Поскольку никто здесь его не знал и не обращал на него внимания, он и не сравнивал себя ни с кем из них. Он словно бы отделился от самого себя; его личность, прежде доставлявшая ему столько мучений и так его угнетавшая, перестала его тяготить, и он с радостью прожил бы всю оставшуюся жизнь, блуждая в толпе, вот таким же неузнанным и неприметным.

Войдя в город, он стал искать гостиницу вблизи ворот, и одна из улиц показалась ему знакомой. Он вспомнил, как четыре года назад вместе с ректором, в доме которого жил в ту пору, побывал здесь на празднике Тела Христова, вспомнил, в каком щекотливом и мучительном положении тогда оказался, не будучи ни изгнанным, ни принятым в общество своих попутчиков. И при мысли, что все это осталось в далеком прошлом, он почувствовал, что с его души точно свалился камень.

В гостинице, где он остановился, его встретили по платью, и у него не хватило духу отказаться от такого приема. Он не стал противиться, когда ему приготовили ужин, отвели кровать для ночлега, а утром подали кофе. Неспешно его потягивая и заодно листая Гомера, он вдруг очнулся от своего оцепенения и понял, что вся его наличность состоит в одном-единственном дукате, и этого должно ему хватить не только на путешествие за сорок миль, но и на прожитье в новом месте.

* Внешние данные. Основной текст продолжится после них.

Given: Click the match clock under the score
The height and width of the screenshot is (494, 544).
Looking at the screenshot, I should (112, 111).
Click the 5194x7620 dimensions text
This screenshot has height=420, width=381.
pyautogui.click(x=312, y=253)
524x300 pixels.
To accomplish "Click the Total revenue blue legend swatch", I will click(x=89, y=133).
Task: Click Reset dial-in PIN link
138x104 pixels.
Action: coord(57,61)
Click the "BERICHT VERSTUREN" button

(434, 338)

Он спешно расплатился по счету, сделавшись от этого беднее не меньше как на шестую часть своего достояния, справился о дороге, ведущей в Зезен, и в невеселых мыслях с тяжелым сердцем вышел за городские ворота.

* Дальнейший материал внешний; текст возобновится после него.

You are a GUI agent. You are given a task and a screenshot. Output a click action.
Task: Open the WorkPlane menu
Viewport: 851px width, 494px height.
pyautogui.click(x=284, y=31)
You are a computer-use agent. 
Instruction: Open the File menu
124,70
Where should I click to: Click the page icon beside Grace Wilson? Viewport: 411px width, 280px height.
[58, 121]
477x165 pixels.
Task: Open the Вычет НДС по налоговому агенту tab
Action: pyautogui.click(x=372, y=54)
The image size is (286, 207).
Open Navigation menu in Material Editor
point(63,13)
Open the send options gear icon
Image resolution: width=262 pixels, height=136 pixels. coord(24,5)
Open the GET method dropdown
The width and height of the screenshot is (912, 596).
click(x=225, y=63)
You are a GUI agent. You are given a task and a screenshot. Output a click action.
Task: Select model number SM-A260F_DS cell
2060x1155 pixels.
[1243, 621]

Было еще совсем рано, дорога шла по приятной местности лесами и лугами, отовсюду доносилось пение птиц, и утреннее солнце лежало на зеленых верхах деревьев.

Ускорив шаг, он почувствовал, что уныние рассеивается и на смену ему вновь приходят бодрые мысли, заманчивые надежды и самые смелые упования. И в конце концов у него созрело решение, которое разом прогнало тяжелые заботы и на всю дорогу сделало его богатым и независимым.

Нужно лишь ограничить питание хлебом и пивом, спать только на соломе, никогда больше не заходить в города и тем свести дневные расходы к нескольким грошам. Таким способом можно продержаться дольше месяца и к концу пути сохранить немного денег.

Приняв такое решение и с этого дня неукоснительно ему следуя, он снова почувствовал себя по-царски свободным и счастливым. Добровольный отказ от всех удобств и даже от самого необходимого вызвал в нем необычайное одушевление: он почувствовал себя существом, поднявшимся над всеми земными заботами, бестревожно погрузившимся в мир мысли и фантазии, и потому, несмотря на видимое неустройство, эта минута стала одной из прекраснейших грез его жизни.

Однако вскоре в его голову закралась мысль, все же скрепившая его нынешнее бытие с прошлой жизнью, дабы оно окончательно не обратилось в мечту. Он представил себе, как хорошо было бы вновь ожить в памяти людей через несколько лет после своей мнимой кончины в новом, более благородном облике, и чтобы мрачные годы его юности рассеялись в лучах зари новых счастливых дней.

Эта мысль прочно обосновалась в глубине его души, и он ни за что на свете не отказался бы от нее. Все прочие его мечты и фантазии кружились вокруг нее и благодаря ей обретали высшее очарование. Одно лишь предположение, что он никогда больше не увидит людей, знавших его прежде, лишало его всякого жизненного интереса, а вместе с ним – самых сладостных надежд.

Когда солнце приблизилось к полудню, он зашел в захудалую деревенскую гостиничку, где, кроме пива и хлеба, заказать было нечего, так что ему и не пришлось отказываться от лишних услуг.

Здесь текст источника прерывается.